Approved Research
Identification, Characterization and Structural Elucidation of Significant Exome Variations in Population of Asian Ancestry with Heart Failure
Lay summary
Heart failure (HF) affects over 64 million people worldwide, and HF with preserved ejection fraction (HFpEF) accounts for at least 50% of HF cases, with its prevalence increasing. Despite advances in HF therapy, outcomes remain relatively poor. Asians constitute a significant proportion of the global burden of heart disease but are underrepresented in many global HF trials. Limited data suggest that Asians may have a higher risks for cardiovascular disease, and have similar outcomes (whether they live within or outsides Asia) in cardiovascular deaths and HF worsening that improved similarly with treatment. The molecular pathogenesis of HF specific to the Asian population is not well understood, and genetic variants may contribute to differences in HF presentation in this population.
HF genome-wide association studies (GWAS) have limitations in identifying the exact genes and molecular pathways for the disease. While GWAS identify gene regions associated with HF, they cannot pinpoint the specific molecular pathways and proteins involved in the disease. GWAS does not determine the specific gene and variant causing HF. Thus, it remains challenging to identify the actual causal gene, establishing clear genotype-phenotype correlations and translating genetic advances into improved patient care.
Whole exome sequencing (WES) studies have been conducted to help understand genetic abnormalities associated with HF, with a focus on protein-coding regions. This may lead to the identification of biomarkers and drug targets and offer a clearer path toward therapeutic insights. Although some WES studies have studied ancestral diversities, they have only focused on certain phenotypes. As different ancestral populations have unique genetic characteristics, there is a need to explore the genetic factors specific to Asian ancestry. This may help identify some genetic predispositions and potential therapeutic targets for HF.
This project will be conducted over 3 years based on the hypothesis:
- There maybe novel genetic variant(s) involved in the pathogenesis of HF, which is predisposed in the Asian population;
- The examination of identified novel variant(s) will lead to a better understanding of the molecular pathogenesis of HF in the Asian population.
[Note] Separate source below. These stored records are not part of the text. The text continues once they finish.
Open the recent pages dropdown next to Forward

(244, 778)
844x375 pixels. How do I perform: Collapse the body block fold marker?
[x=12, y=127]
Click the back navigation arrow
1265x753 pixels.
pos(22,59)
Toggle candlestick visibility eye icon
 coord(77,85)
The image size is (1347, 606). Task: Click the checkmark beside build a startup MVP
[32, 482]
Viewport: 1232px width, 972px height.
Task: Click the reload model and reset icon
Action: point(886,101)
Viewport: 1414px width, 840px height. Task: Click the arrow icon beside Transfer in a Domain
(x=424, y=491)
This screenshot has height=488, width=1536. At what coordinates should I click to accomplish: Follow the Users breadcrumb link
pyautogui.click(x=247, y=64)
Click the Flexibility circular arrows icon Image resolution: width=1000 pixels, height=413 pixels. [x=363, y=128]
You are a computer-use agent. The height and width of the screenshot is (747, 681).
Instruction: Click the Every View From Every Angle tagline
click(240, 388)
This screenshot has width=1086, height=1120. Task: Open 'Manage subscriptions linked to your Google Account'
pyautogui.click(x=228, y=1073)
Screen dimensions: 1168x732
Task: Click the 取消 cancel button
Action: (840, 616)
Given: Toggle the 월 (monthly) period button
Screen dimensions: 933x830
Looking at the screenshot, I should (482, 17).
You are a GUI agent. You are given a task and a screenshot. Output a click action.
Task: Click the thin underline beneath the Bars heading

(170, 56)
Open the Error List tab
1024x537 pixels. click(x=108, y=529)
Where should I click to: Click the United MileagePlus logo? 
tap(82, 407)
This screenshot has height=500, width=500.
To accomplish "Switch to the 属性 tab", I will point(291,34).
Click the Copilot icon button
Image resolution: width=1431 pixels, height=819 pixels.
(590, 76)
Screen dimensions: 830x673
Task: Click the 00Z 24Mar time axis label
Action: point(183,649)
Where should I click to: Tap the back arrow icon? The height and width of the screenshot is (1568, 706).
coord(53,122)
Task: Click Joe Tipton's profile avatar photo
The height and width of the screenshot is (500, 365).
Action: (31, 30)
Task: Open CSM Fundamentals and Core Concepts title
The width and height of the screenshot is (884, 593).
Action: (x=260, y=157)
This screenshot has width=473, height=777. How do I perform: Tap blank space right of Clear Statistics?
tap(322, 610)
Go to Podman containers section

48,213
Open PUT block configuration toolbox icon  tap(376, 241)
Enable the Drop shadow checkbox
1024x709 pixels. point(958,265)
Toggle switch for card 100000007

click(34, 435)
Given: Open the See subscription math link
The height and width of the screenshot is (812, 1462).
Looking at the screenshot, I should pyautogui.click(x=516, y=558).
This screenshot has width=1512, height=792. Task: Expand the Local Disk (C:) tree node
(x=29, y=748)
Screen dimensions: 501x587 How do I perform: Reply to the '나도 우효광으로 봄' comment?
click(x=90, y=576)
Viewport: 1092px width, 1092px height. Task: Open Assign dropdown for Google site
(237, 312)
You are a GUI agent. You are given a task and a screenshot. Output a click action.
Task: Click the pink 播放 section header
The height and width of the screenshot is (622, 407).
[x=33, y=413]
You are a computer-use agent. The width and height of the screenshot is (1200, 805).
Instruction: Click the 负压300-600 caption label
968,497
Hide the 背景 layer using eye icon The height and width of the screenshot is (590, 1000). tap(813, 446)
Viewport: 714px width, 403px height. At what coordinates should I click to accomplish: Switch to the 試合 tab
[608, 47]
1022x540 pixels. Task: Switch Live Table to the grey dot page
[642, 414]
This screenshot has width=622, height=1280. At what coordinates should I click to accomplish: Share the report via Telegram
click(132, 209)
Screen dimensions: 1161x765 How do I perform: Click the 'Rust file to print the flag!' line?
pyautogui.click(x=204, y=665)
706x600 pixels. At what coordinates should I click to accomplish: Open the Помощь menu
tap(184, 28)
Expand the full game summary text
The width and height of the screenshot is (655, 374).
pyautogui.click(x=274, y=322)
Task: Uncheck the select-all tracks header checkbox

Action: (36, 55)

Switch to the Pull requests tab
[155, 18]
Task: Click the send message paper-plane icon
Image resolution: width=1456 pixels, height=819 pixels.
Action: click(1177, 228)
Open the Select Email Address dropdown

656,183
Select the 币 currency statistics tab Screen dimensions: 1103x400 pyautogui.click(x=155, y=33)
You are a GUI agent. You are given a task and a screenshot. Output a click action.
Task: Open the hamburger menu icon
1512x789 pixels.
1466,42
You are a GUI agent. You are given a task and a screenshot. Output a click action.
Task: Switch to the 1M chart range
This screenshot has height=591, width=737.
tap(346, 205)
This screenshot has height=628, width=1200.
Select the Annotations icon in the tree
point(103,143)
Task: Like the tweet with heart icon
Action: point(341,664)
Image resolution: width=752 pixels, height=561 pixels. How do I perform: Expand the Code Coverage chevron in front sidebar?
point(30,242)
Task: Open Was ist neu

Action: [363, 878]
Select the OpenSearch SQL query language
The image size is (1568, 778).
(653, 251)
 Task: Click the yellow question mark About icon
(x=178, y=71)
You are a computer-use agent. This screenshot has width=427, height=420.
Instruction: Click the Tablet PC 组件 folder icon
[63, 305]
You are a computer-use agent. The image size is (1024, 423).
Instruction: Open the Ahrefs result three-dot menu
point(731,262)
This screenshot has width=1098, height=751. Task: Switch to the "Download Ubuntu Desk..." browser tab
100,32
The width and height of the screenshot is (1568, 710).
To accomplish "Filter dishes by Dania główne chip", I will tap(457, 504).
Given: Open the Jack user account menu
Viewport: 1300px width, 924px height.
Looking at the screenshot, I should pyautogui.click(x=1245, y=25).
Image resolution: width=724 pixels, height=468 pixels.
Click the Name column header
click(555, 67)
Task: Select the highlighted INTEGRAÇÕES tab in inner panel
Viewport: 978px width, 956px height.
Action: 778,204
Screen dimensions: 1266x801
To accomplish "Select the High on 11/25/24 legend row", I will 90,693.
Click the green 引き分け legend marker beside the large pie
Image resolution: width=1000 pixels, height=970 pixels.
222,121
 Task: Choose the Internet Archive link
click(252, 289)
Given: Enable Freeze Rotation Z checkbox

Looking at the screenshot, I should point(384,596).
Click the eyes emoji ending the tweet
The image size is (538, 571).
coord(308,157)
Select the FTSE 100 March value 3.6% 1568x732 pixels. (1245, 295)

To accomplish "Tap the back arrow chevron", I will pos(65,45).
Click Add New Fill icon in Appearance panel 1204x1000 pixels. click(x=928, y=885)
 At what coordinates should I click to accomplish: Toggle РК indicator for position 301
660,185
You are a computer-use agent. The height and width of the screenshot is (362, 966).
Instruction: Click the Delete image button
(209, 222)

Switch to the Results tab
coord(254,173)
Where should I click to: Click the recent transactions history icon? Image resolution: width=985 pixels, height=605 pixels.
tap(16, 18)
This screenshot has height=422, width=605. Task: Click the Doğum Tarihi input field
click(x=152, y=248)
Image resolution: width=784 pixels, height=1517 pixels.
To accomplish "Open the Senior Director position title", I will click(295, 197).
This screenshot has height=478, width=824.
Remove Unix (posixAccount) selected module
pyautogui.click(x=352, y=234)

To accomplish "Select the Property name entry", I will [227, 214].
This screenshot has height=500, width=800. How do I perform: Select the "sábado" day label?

The research will focus on examining specific genetic variants and use that information to better understand the biology of HF, and identify potential biomarkers and therapeutic targets for HF in Asian population. The ultimate goal of this research is to identify potentially clinically actionable biomarkers unique to the Asian HF population, which can help in disease prevention, early diagnosis, and HF hospitalization and mortality reduction.